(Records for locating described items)
===============

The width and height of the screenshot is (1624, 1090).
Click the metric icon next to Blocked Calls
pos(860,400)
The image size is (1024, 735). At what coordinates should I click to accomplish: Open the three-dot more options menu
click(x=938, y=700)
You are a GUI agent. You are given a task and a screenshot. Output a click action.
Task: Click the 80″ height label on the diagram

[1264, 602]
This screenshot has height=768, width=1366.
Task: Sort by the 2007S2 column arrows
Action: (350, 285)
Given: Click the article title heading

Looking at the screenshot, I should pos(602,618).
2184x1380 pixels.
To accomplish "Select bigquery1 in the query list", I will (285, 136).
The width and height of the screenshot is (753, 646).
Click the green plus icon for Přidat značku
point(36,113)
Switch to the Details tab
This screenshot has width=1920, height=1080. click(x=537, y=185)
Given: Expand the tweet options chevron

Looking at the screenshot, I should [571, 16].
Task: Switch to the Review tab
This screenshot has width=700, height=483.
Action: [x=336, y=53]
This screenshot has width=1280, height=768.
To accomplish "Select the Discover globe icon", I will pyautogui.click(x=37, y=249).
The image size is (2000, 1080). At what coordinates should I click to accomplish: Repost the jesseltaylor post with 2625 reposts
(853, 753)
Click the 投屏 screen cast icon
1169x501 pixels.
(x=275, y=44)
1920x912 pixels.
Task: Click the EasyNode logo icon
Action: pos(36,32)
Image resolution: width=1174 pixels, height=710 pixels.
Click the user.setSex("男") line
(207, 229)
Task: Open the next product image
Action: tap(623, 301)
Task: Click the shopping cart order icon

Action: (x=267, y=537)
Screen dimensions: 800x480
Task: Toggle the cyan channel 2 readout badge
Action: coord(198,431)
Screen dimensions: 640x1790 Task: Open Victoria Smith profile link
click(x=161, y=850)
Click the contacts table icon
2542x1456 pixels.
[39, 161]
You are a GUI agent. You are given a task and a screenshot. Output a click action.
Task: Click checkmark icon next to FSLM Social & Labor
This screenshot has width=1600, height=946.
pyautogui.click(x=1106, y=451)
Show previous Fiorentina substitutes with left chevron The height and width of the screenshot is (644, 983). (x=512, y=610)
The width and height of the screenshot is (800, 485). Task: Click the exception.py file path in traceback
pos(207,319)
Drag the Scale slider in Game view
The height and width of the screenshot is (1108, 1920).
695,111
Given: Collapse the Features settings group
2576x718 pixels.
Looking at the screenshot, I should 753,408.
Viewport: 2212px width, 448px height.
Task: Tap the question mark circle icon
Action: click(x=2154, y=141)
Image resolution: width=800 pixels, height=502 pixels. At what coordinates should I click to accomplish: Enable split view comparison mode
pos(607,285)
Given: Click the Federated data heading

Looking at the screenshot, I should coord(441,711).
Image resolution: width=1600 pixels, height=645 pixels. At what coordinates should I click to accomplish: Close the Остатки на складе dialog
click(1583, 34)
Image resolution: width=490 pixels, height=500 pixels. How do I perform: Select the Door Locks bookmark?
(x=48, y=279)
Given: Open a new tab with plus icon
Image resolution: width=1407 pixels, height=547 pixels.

===============

#### Short problem
Please return the lines above, repeating each one exactly.

#### Response to this task
The width and height of the screenshot is (1624, 1090).
Click the metric icon next to Blocked Calls
pos(860,400)
The image size is (1024, 735). At what coordinates should I click to accomplish: Open the three-dot more options menu
click(x=938, y=700)
You are a GUI agent. You are given a task and a screenshot. Output a click action.
Task: Click the 80″ height label on the diagram

[1264, 602]
This screenshot has height=768, width=1366.
Task: Sort by the 2007S2 column arrows
Action: (350, 285)
Given: Click the article title heading

Looking at the screenshot, I should pos(602,618).
2184x1380 pixels.
To accomplish "Select bigquery1 in the query list", I will (285, 136).
The width and height of the screenshot is (753, 646).
Click the green plus icon for Přidat značku
point(36,113)
Switch to the Details tab
This screenshot has width=1920, height=1080. click(x=537, y=185)
Given: Expand the tweet options chevron

Looking at the screenshot, I should [571, 16].
Task: Switch to the Review tab
This screenshot has width=700, height=483.
Action: [x=336, y=53]
This screenshot has width=1280, height=768.
To accomplish "Select the Discover globe icon", I will pyautogui.click(x=37, y=249).
The image size is (2000, 1080). At what coordinates should I click to accomplish: Repost the jesseltaylor post with 2625 reposts
(853, 753)
Click the 投屏 screen cast icon
1169x501 pixels.
(x=275, y=44)
1920x912 pixels.
Task: Click the EasyNode logo icon
Action: pos(36,32)
Image resolution: width=1174 pixels, height=710 pixels.
Click the user.setSex("男") line
(207, 229)
Task: Open the next product image
Action: tap(623, 301)
Task: Click the shopping cart order icon

Action: (x=267, y=537)
Screen dimensions: 800x480
Task: Toggle the cyan channel 2 readout badge
Action: coord(198,431)
Screen dimensions: 640x1790 Task: Open Victoria Smith profile link
click(x=161, y=850)
Click the contacts table icon
2542x1456 pixels.
[39, 161]
You are a GUI agent. You are given a task and a screenshot. Output a click action.
Task: Click checkmark icon next to FSLM Social & Labor
This screenshot has width=1600, height=946.
pyautogui.click(x=1106, y=451)
Show previous Fiorentina substitutes with left chevron The height and width of the screenshot is (644, 983). (x=512, y=610)
The width and height of the screenshot is (800, 485). Task: Click the exception.py file path in traceback
pos(207,319)
Drag the Scale slider in Game view
The height and width of the screenshot is (1108, 1920).
695,111
Given: Collapse the Features settings group
2576x718 pixels.
Looking at the screenshot, I should 753,408.
Viewport: 2212px width, 448px height.
Task: Tap the question mark circle icon
Action: click(x=2154, y=141)
Image resolution: width=800 pixels, height=502 pixels. At what coordinates should I click to accomplish: Enable split view comparison mode
pos(607,285)
Given: Click the Federated data heading

Looking at the screenshot, I should coord(441,711).
Image resolution: width=1600 pixels, height=645 pixels. At what coordinates should I click to accomplish: Close the Остатки на складе dialog
click(1583, 34)
Image resolution: width=490 pixels, height=500 pixels. How do I perform: Select the Door Locks bookmark?
(x=48, y=279)
Given: Open a new tab with plus icon
Image resolution: width=1407 pixels, height=547 pixels.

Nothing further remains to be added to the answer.